---------- Extracted material

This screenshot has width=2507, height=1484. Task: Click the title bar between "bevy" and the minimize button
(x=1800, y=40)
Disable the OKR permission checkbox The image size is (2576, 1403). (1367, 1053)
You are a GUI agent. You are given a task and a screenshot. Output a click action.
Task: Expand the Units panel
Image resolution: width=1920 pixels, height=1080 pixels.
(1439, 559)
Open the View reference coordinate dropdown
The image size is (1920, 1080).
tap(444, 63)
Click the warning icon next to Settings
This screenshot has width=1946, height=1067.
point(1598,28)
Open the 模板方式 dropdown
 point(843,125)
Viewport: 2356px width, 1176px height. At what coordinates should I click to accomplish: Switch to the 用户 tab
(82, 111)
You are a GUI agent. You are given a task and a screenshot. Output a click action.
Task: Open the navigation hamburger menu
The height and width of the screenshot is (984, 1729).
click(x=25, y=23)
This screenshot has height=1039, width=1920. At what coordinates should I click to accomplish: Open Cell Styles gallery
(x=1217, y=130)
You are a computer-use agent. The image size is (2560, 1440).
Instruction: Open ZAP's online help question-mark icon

--------------------

#### What is needed:
Transcribe nothing except the lines from the one with "You are a computer-use" through the end of the data above, each exactly as it appears.

#### Your response:
You are a computer-use agent. The image size is (2560, 1440).
Instruction: Open ZAP's online help question-mark icon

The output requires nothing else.